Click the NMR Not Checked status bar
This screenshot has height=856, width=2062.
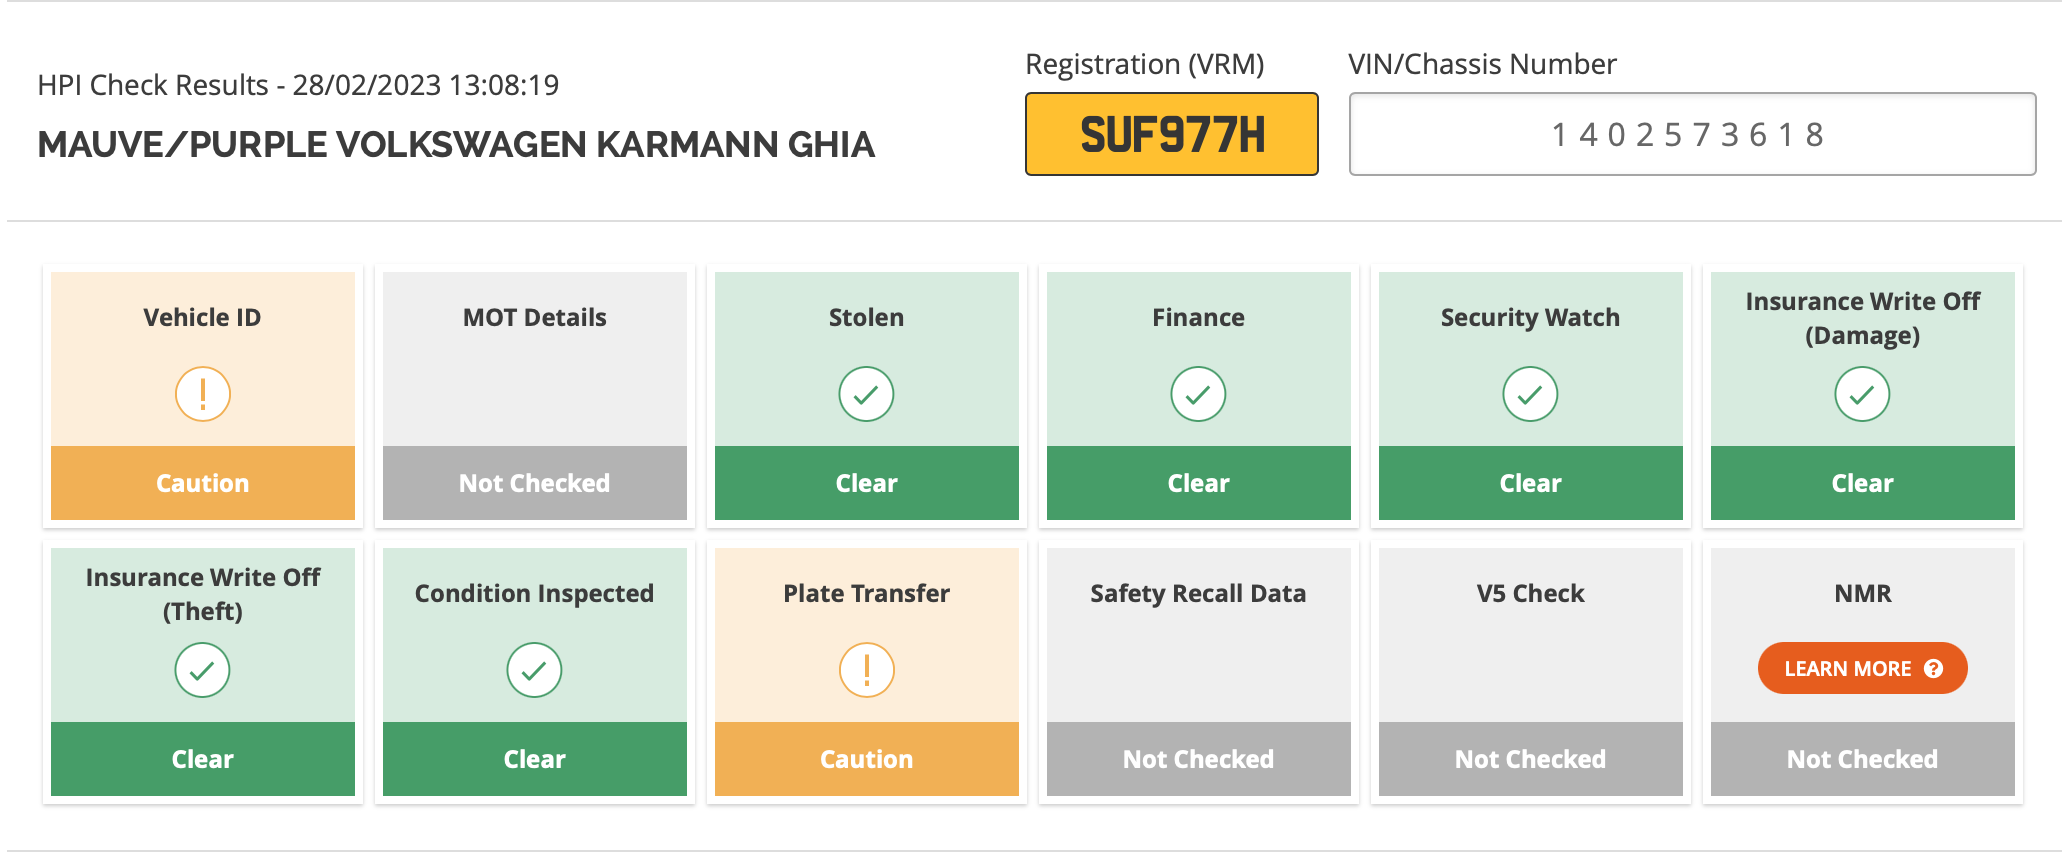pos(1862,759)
┄┄┄┄┄┄┄┄┄┄
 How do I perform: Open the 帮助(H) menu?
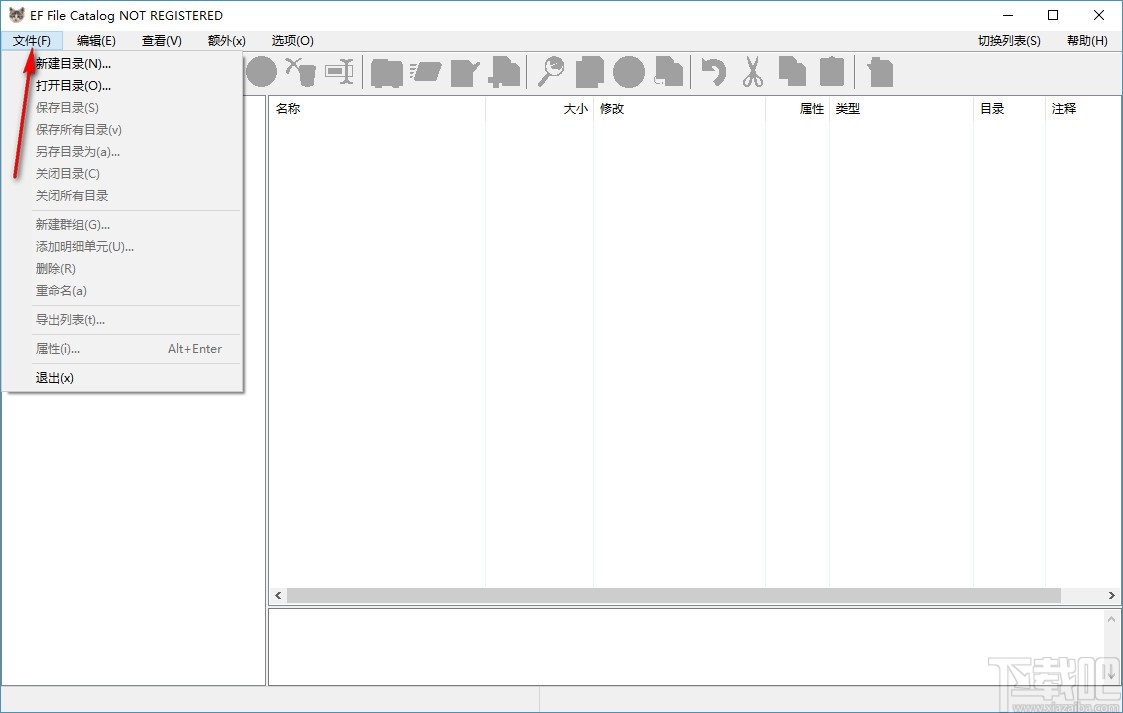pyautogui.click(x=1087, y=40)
┄┄┄┄┄┄┄┄┄┄
* [To be done] Copy out the material from the line containing "Click the NMR Not Checked status bar" down to the line containing "pos(1862,759)", both lines included, leaving out the pictures.

* [Final result]
Click the NMR Not Checked status bar
This screenshot has height=856, width=2062.
pos(1862,759)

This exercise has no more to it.